Collected data entries |
******************************
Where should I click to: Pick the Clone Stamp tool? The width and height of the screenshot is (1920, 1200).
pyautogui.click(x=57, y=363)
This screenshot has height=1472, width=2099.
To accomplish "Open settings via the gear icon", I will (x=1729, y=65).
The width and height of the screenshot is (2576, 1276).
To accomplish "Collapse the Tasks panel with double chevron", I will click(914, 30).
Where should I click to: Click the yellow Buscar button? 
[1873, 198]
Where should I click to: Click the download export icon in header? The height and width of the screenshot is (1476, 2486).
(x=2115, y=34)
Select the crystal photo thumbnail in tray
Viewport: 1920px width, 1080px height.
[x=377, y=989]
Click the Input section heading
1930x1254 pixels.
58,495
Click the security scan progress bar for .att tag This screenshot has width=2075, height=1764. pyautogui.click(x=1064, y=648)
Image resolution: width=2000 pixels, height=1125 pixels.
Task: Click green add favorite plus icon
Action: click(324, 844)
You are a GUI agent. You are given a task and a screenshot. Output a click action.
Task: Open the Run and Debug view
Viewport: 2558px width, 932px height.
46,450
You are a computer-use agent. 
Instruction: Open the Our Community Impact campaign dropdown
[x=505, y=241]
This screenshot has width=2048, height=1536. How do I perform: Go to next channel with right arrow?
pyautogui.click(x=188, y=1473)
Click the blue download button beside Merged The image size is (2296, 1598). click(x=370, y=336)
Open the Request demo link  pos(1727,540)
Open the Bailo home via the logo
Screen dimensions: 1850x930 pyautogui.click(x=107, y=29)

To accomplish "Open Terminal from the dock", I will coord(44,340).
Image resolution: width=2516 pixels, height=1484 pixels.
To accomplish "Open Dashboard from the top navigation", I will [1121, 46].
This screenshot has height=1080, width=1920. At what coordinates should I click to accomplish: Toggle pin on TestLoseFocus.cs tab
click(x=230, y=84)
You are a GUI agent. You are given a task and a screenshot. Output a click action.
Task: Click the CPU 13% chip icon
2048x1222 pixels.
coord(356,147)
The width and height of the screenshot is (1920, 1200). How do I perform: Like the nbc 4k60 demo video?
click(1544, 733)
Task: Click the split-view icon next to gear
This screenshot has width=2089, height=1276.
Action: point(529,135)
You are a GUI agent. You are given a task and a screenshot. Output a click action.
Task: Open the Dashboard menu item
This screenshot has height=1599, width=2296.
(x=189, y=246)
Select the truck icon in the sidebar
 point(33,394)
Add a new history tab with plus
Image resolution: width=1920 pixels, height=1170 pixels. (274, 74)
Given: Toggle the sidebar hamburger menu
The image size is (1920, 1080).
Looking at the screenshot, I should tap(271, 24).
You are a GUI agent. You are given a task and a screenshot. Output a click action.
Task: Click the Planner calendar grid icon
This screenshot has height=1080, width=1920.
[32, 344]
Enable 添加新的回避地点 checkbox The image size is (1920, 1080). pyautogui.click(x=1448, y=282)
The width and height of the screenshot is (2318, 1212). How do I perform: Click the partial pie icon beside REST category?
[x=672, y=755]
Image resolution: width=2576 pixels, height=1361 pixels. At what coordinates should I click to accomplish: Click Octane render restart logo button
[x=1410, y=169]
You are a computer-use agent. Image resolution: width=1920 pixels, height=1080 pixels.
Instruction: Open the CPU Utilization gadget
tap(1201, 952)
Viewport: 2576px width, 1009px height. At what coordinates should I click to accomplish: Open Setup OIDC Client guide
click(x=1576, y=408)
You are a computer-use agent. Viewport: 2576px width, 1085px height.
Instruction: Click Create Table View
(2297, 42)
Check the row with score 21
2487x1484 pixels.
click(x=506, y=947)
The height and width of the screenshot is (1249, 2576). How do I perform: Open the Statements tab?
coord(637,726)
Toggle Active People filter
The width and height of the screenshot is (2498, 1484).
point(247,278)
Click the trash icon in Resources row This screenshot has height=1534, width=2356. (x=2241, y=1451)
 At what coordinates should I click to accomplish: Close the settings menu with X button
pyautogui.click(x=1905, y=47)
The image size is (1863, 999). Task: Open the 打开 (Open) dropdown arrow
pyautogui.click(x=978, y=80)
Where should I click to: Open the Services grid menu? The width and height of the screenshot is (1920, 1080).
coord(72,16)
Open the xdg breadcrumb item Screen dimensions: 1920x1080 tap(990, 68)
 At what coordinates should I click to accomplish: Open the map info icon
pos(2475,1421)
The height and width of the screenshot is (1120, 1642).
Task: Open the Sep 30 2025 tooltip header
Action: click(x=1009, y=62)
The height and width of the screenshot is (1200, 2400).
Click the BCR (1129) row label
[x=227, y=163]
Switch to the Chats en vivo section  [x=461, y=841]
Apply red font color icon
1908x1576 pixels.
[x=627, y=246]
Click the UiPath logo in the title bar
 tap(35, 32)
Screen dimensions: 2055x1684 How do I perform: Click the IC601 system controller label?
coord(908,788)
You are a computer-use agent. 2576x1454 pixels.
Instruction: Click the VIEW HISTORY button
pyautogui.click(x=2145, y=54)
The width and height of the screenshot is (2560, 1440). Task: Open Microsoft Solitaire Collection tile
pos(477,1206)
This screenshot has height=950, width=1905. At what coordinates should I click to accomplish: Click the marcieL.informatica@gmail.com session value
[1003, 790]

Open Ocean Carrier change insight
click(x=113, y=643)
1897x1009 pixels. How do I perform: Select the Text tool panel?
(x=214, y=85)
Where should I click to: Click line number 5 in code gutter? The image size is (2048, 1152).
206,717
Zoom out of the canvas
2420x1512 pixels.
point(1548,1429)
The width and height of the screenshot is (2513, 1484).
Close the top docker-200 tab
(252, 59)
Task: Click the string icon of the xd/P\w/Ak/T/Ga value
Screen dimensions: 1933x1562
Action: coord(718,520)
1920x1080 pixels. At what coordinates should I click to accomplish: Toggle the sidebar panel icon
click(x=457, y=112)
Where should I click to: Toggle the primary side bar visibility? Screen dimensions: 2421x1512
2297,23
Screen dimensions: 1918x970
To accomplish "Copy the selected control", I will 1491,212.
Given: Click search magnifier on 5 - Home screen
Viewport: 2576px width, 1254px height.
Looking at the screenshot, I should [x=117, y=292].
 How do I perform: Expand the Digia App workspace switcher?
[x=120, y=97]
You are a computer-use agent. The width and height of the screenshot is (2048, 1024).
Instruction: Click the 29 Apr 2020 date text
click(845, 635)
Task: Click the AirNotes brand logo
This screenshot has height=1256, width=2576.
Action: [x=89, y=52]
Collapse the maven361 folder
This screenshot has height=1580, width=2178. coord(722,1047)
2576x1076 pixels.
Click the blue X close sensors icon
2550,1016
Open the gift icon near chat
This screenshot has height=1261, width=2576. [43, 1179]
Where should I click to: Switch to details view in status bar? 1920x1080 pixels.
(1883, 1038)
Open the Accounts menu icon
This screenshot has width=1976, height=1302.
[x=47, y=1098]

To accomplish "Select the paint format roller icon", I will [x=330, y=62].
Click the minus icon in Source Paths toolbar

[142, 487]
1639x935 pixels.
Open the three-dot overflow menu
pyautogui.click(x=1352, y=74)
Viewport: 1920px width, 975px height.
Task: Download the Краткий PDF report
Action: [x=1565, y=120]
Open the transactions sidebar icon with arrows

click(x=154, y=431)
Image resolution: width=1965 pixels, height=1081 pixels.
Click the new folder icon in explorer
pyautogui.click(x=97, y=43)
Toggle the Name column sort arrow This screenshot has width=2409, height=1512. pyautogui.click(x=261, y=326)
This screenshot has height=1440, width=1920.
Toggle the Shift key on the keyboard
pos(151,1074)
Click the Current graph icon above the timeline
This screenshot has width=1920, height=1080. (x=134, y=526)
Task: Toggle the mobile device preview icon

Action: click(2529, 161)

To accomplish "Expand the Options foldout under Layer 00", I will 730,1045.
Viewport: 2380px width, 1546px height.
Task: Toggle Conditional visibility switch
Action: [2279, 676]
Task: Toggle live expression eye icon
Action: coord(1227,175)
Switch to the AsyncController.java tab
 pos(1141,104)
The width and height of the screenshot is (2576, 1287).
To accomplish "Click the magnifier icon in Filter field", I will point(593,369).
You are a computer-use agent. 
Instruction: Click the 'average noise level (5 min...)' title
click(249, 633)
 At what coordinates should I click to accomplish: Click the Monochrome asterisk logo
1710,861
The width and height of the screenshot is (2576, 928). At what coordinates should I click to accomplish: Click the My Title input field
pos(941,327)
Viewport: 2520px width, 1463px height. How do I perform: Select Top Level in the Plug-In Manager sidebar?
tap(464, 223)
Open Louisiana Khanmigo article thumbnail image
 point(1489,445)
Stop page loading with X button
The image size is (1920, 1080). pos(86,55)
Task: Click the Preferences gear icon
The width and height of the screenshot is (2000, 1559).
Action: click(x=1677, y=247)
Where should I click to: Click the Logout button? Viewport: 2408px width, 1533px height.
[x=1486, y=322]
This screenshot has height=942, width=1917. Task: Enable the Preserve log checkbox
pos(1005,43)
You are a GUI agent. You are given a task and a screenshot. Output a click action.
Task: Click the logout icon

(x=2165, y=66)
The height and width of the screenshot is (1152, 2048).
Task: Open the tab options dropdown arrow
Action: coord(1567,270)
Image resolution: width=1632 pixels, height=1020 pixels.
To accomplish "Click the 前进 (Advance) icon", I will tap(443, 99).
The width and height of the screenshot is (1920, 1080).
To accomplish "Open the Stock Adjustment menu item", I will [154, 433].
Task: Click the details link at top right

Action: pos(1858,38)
******************************
About this task |
Give back precisely the lines above that start at the line containing "The width and height of the screenshot is (2318, 1212)." and end at the line containing "You are a computer-use agent. Image", inclusive. No other lines belong in the output.

Answer section |
The width and height of the screenshot is (2318, 1212). How do I perform: Click the partial pie icon beside REST category?
[x=672, y=755]
Image resolution: width=2576 pixels, height=1361 pixels. At what coordinates should I click to accomplish: Click Octane render restart logo button
[x=1410, y=169]
You are a computer-use agent. Image resolution: width=1920 pixels, height=1080 pixels.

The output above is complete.